A recent national television report asserted that road-rage incidents are becoming more common and more deadly, with the latest incident taking place in Pennsylvania, in which a man is alleged to have shot and killed a teenage girl during a traffic merge. Click to watch level-headed advice from your Independent Program Attorney about what to do—and what not to do—in these situations.

Transcript:

Hi, my name is Ed Riley, and I’m a U.S. Law Shield independent program attorney for Virginia.

Members will often ask us how to deal with a road-rage situation. In Virginia, what is referenced as road rage is called aggressive driving in the Statute under VA 46.2–868.1. And the specific point of that is behavior that harasses, intimidates, or someway injures another driver.

If you find yourself a victim of an aggressive driver or road-rage situation, our primary advice is to not engage! To find a safe way to get yourself out of that situation.

If you can’t disengage, or the driver that’s exhibiting the road-rage or aggressive driving behaviors will not leave you alone, then it may be necessary for you to make a call to the police through 9-1-1 or a nonemergency number.

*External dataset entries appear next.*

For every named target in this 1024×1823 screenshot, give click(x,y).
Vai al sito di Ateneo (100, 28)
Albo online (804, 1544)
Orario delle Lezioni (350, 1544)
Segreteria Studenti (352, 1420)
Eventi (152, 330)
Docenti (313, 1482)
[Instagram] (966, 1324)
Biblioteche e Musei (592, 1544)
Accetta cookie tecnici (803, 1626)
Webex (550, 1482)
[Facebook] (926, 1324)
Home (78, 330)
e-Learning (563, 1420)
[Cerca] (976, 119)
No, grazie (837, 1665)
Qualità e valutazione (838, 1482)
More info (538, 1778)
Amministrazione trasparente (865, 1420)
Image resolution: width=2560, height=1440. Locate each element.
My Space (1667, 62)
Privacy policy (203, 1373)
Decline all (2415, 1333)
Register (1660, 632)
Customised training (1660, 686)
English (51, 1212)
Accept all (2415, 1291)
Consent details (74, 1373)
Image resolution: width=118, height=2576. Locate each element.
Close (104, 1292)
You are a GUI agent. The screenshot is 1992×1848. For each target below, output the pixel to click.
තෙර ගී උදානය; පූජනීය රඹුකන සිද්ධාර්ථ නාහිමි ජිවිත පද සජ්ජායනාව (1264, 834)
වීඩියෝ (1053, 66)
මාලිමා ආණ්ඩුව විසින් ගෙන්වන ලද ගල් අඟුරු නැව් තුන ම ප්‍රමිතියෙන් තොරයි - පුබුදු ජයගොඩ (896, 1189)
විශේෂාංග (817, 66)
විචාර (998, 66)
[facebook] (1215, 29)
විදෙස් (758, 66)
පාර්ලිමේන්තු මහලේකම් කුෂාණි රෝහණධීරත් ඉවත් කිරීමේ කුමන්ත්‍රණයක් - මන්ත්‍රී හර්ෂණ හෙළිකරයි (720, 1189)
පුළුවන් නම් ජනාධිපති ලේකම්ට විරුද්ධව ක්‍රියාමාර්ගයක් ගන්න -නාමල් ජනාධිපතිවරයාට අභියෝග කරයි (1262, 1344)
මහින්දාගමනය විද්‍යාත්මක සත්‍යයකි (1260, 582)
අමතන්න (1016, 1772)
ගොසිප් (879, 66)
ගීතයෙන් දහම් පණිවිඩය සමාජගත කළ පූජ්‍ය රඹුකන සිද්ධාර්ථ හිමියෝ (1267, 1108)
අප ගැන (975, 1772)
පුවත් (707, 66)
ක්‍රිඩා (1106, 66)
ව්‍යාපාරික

Firearm owners will often ask us, in this type of situation, ‘Can I use my gun to scare the individual off that’s exhibiting the road rage or aggressive driving behavior?’ And the short answer is no. No, you can’t. Because that would be brandishing a firearm.

To use a firearm in Virginia, to defend yourself, you have to be in fear of imminent bodily injury or death, so it has to be harm to yourself at that point. Typically, a road-rage or aggressive driving situation, is not going to have enough intimidation or fear to warrant serious bodily injury or death.

We discuss the use of your firearm in justifiable or excusable self-defense in more detail in other U.S. Law Shield videos and in our recently published book “Virginia Gun Law Armed and Educated.”

One comment on “As Temperatures Go Up in Virginia, So Does Road Rage

  • Ted Karch says:

    I ride a motorcycle and was involved in a Road Rage incident. The driver of the car repeatedly tried to run me off the road. Wouldn’t that qualify as “being in fear for my life”? Instead I had to evade him at extreme speeds and put my sell in danger from riding too fast.